--- Supplied material ---

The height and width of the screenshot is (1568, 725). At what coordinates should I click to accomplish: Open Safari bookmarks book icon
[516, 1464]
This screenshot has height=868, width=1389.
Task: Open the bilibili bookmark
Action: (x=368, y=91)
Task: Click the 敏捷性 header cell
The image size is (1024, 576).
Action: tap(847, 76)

---
--- Supplied material ---

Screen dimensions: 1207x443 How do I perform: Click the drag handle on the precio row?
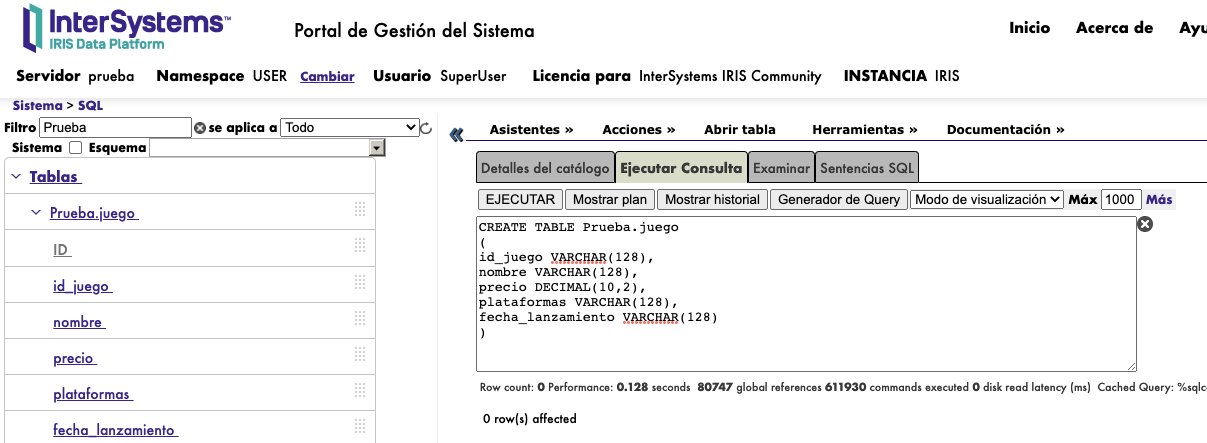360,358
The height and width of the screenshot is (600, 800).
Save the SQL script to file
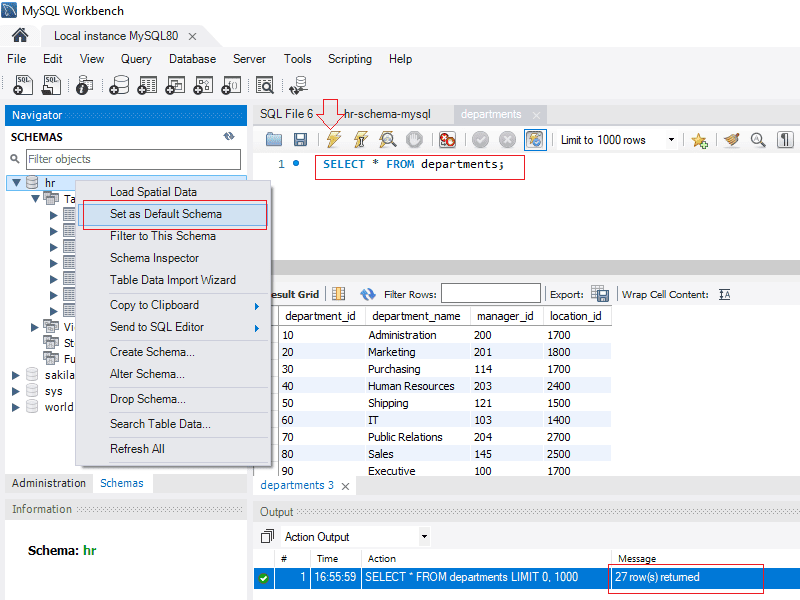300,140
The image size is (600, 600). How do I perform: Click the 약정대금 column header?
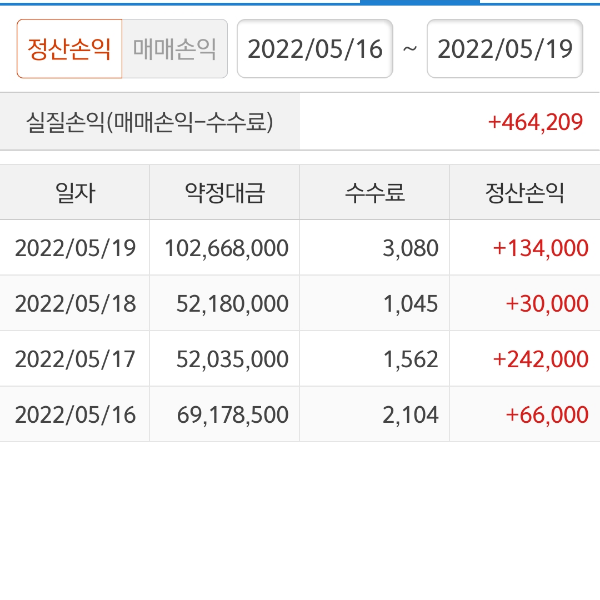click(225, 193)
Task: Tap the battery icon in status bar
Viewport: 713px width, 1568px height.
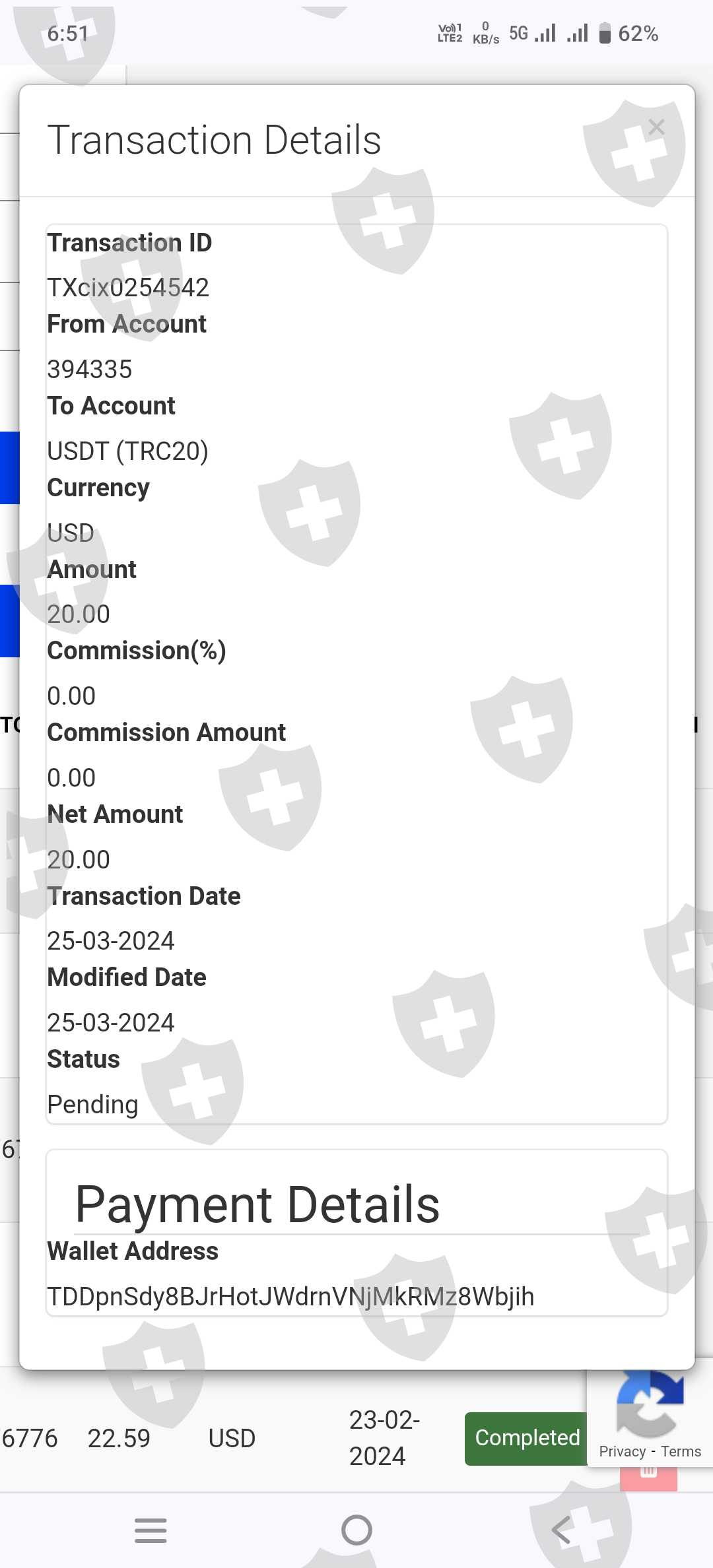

---

• _What the exercise asks_
Could you repeat the items from the line with "Task: Click the 敏捷性 header cell" up to and including the line with "Action: tap(847, 76)", switching "header cell" to "column header" and keeping everything else the same?

• _Exercise response_
Task: Click the 敏捷性 column header
The image size is (1024, 576).
Action: tap(847, 76)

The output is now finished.